Jordi Savall on the record
That photo was taken when I was interviewing Jordi Savall for a radio programme in 2008. The interview has been available as a streamed audio file since then, but it has never been transcribed. However, the enthusiastic response to Timothy Stevens' invaluable transcription of my interview with Jonathan Harvey has now prompted me to undertake the task. The interview may have taken place seven years ago, but the messages in it - particularly the final paragraph - are, sadly, more true today than they ever were.
BS Welcome to the 15th century church of St Peter Mancroft in Norwich, and to An Overgrown Path special that celebrates one of the truly outstanding musicians of our time. The viol player, conductor, composer and early music champion Jordi Savall was born in Catalonia in 1941. He started his musical training at the age of six before going on to study at the famous Schola Cantorum Basiliensis in Switzerland. He founded the early music ensemble Hesperion XX with his wife the soprano Montserrat Figueras in 1974, and has made more than one hundred highly acclaimed recordings. In 1998 he founded his own record label Alia Vox which has gone on to pioneer new methods of presentating CDs to fight back against the record industry move to file downloads. Jordi Savall is also well-known for his work in the cinema, and his soundtrack for the film Tous les matins du monde featuring the music of Marin Marais and Sainte Colombe has sold more than a million copies.

> [Raw data]
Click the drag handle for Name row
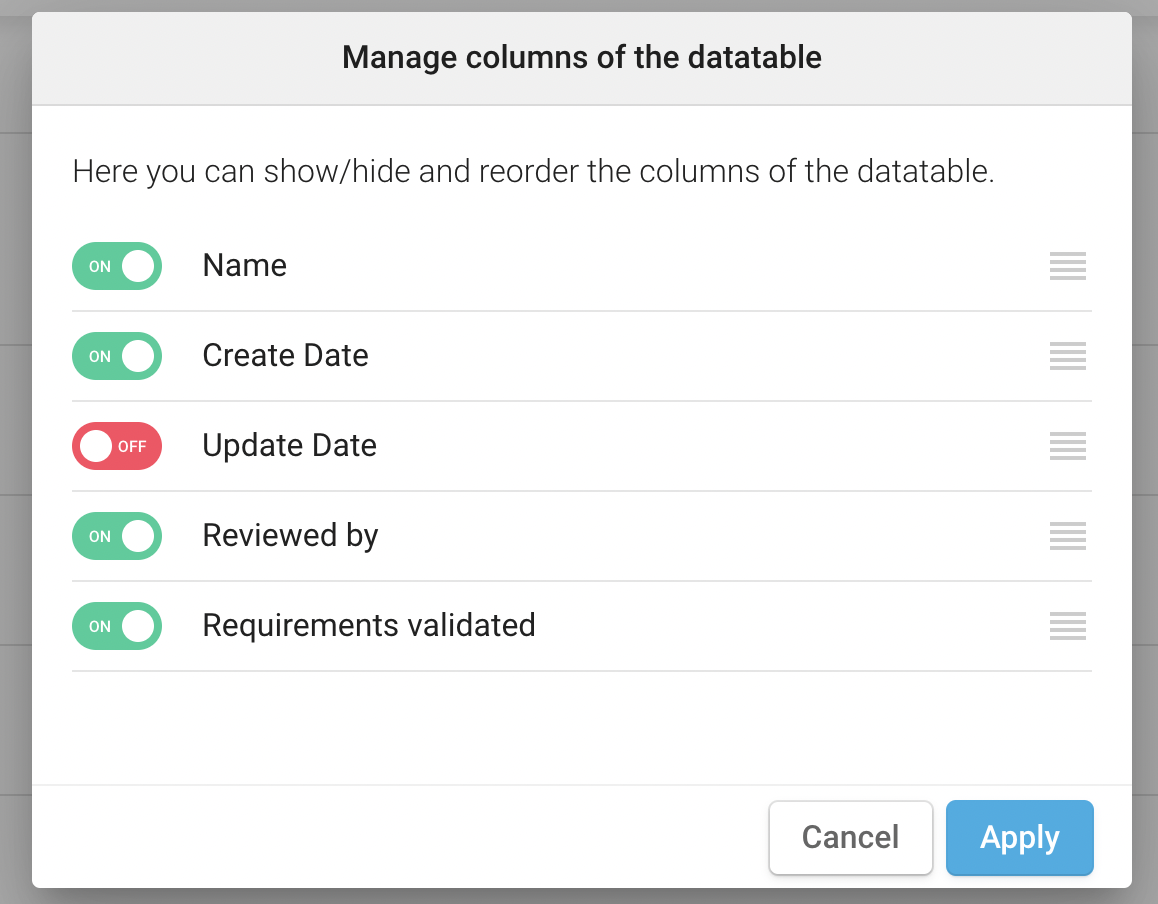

> [Work instructions]
Pick up the Jordi Savall interview after its last sentence and carry it on. The lines have no part in this.

> [Result of the task]
Although known as an early music specialist, Jordi Savall's music making ranges far, and his latest recording includes music by the contemporary composer Arvo Pärt. If that was the whole story, Jordi Savall would be a name to rank alongside other leading musicians who have used early music as a springboard to reach a wide audience. But what makes Jordi Savall truly priceless is his commitment to, and these are his words, "sharing musical experiences with musicians from other cultures and religions". His success in using music for spiritual communion has led to his being appointed an intercultural ambassador for the European Union, and Jordi Savall is here in Norwich tonight to perform a programme of music from the East and West in a celebration of diversity. I am absolutely delighted that he has been able to find time in his hectic schedule between rehearsal and concert to join us tonight.
BS Jordi, welcome to On An Overgrown Path. We are here in Norwich to hear a concert of music from East and West. Can you start by telling us a little about the programme and how it came about.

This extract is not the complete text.